*** Opening of Information supplied ***
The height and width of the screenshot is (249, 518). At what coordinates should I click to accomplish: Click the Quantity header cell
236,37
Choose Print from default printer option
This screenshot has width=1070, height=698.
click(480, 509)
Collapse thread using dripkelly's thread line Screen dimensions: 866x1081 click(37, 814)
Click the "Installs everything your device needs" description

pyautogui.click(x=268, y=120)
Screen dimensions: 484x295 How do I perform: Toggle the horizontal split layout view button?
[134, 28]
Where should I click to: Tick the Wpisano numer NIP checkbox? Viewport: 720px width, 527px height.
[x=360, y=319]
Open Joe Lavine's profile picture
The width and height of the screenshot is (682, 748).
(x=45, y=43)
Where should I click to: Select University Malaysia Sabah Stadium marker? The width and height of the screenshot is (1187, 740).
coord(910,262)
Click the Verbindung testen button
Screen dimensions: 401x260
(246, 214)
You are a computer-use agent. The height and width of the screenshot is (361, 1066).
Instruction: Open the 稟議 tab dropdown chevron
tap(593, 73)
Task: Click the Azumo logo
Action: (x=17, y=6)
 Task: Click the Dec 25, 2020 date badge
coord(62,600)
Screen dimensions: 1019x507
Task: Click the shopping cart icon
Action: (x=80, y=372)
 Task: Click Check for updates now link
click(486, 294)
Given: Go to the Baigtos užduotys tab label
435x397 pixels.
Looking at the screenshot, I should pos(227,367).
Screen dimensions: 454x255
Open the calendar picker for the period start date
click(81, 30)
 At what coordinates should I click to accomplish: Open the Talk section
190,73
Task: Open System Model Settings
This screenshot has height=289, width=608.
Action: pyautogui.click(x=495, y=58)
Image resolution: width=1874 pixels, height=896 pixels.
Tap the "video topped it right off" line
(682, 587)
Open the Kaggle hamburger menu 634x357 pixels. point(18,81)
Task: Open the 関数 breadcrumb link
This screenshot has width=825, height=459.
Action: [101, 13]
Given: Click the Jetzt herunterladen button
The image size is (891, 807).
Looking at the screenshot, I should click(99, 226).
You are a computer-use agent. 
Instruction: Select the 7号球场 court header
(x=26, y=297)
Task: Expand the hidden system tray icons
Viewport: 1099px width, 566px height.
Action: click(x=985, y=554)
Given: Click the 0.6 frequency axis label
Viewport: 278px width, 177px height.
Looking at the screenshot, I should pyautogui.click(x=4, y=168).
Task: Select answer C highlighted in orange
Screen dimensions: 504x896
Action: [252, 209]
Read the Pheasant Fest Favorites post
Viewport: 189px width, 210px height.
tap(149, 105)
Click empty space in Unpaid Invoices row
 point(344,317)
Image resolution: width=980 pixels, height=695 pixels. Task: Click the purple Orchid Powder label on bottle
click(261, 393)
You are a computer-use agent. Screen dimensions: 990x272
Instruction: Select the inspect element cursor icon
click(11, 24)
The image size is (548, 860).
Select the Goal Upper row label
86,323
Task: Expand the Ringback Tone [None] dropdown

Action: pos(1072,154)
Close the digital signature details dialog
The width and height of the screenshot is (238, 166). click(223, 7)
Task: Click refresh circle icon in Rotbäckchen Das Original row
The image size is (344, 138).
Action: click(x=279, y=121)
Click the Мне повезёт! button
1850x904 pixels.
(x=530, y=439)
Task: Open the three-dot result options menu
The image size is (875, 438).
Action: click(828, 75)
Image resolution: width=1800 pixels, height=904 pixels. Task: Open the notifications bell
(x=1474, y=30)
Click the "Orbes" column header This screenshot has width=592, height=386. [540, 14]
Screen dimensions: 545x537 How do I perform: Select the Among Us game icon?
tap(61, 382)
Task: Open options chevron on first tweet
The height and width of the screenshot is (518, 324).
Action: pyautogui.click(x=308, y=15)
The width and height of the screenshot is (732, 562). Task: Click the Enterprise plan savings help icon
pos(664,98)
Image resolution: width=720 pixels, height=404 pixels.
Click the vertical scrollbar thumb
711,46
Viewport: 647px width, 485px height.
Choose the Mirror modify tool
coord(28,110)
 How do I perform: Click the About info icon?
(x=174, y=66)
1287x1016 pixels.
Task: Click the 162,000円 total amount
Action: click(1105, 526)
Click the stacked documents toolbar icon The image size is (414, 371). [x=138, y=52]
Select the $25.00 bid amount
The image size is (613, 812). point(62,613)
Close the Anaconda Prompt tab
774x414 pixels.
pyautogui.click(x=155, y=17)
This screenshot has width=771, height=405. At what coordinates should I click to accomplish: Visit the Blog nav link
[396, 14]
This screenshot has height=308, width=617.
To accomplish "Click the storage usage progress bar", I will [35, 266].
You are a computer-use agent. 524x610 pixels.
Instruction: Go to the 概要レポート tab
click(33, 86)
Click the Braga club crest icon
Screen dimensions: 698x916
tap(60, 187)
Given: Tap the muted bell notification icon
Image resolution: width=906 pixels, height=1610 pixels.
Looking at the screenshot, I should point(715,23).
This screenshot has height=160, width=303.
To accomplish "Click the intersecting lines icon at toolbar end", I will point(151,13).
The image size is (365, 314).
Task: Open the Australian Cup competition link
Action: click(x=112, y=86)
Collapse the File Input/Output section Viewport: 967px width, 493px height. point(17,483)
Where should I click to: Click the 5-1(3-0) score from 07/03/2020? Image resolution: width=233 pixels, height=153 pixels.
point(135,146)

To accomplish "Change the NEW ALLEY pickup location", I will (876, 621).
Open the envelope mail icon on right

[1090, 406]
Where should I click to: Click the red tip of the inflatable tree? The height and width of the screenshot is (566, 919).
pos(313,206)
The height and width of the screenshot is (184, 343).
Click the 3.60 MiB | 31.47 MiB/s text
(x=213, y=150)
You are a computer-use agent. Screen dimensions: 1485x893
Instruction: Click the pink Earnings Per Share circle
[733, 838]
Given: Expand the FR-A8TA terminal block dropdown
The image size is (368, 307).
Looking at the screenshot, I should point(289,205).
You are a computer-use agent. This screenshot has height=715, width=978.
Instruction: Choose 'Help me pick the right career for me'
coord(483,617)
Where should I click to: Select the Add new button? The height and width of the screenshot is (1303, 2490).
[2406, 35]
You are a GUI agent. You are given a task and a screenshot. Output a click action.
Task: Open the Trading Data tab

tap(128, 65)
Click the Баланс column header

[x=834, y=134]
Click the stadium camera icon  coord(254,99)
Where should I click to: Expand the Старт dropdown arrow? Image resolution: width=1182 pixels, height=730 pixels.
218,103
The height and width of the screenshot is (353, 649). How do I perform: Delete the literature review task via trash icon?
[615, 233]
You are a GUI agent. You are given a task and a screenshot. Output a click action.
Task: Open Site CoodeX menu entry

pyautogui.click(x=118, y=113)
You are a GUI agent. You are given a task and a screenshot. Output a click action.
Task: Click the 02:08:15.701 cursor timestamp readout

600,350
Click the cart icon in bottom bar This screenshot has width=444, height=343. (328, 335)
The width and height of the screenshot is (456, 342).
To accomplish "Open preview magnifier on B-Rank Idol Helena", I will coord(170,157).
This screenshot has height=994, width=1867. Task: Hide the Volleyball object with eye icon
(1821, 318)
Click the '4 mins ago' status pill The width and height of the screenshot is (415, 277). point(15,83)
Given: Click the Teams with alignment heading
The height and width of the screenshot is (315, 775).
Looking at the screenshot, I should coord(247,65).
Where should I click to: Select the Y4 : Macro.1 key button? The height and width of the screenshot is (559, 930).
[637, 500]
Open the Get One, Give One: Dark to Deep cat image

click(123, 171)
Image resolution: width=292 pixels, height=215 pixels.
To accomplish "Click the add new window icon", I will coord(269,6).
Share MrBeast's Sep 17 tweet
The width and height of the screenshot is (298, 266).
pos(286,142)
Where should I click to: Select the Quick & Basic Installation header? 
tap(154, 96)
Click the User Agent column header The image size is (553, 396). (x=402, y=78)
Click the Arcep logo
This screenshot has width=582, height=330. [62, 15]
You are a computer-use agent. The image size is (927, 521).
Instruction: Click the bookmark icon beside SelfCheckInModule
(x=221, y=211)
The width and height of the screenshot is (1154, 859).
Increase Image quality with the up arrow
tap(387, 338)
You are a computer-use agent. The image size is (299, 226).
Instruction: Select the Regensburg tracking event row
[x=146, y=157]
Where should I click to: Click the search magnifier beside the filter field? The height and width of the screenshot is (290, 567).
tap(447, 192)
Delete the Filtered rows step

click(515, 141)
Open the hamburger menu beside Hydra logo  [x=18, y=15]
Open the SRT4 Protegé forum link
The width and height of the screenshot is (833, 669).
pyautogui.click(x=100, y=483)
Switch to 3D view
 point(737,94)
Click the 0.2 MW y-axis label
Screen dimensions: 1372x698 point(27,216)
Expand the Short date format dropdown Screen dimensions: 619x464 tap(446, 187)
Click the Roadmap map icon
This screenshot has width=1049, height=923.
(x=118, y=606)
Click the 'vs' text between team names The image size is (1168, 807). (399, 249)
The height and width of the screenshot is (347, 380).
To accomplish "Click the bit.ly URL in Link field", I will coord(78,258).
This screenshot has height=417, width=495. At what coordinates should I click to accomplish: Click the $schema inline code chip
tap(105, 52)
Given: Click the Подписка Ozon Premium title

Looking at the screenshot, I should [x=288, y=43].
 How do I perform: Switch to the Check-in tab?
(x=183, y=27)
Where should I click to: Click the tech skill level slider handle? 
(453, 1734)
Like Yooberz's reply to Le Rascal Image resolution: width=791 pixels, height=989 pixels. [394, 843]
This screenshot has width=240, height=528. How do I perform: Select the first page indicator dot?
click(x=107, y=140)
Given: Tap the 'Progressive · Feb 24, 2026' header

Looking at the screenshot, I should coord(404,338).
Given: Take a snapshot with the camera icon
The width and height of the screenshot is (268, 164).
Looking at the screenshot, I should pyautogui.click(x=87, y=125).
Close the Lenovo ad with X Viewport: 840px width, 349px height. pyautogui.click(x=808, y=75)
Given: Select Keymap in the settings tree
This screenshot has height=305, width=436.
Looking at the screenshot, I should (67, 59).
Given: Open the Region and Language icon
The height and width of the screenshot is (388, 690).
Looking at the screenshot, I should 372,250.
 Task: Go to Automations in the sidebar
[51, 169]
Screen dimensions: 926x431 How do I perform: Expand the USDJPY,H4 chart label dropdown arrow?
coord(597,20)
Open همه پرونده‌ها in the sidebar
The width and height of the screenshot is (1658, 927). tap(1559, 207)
*** Close of Information supplied ***
# Your task
Could you copy each line from the listing that has the word "options" in it?

# Solution to this task
Task: Open the three-dot result options menu
Task: Open options chevron on first tweet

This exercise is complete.